» MATERIAL SHOWN:
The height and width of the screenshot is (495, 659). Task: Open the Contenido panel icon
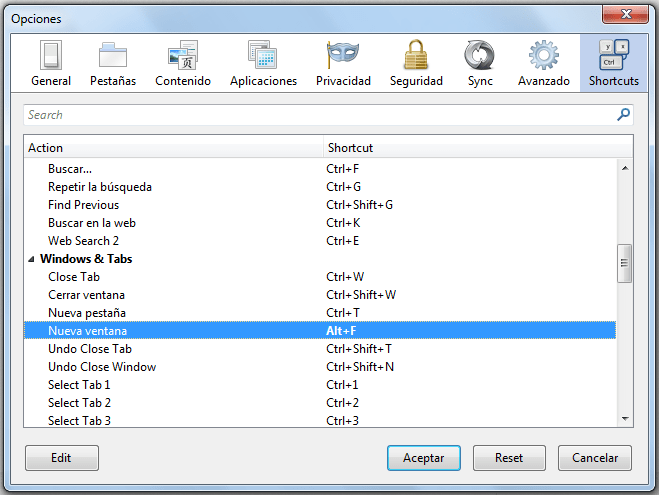point(183,55)
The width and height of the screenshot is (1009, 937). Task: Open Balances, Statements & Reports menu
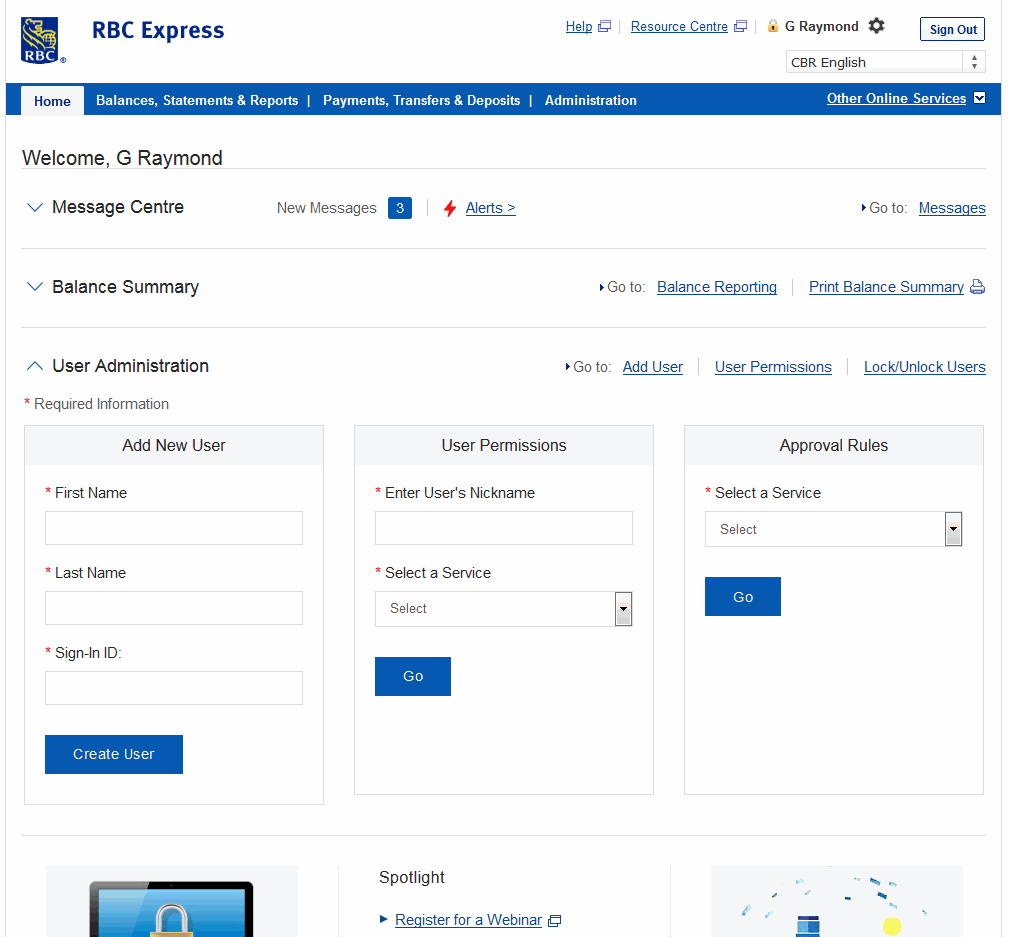click(197, 100)
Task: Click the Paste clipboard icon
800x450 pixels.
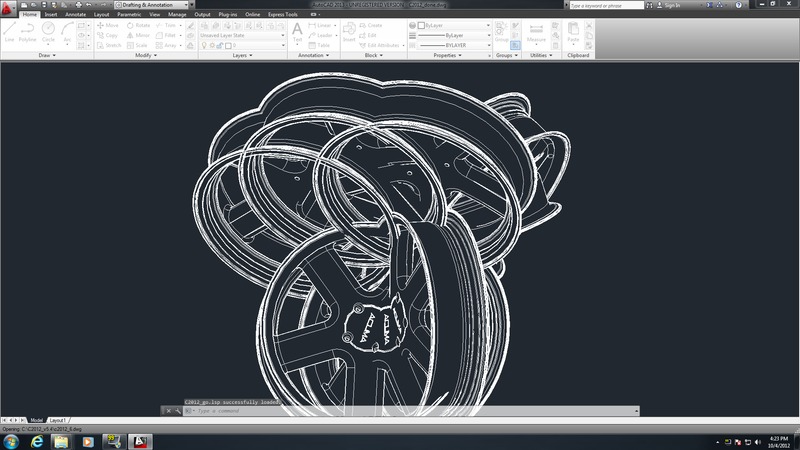Action: pyautogui.click(x=573, y=32)
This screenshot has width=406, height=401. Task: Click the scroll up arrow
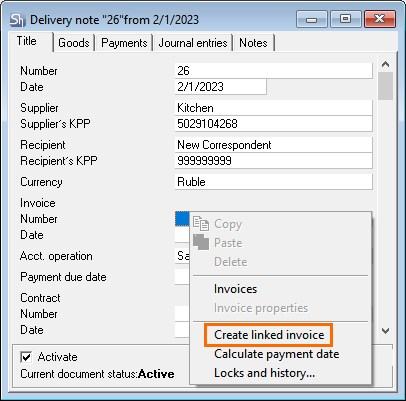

» EXERCISE PROMPT:
Across the whole listing above, repeat each line exactly and leave out the images.

» RESPONSE AREA:
The height and width of the screenshot is (495, 659). Task: Open the Contenido panel icon
point(183,55)
The width and height of the screenshot is (1009, 937). Task: Open Balances, Statements & Reports menu
click(197, 100)
Task: Click the Paste clipboard icon
800x450 pixels.
Action: pyautogui.click(x=573, y=32)
This screenshot has width=406, height=401. Task: Click the scroll up arrow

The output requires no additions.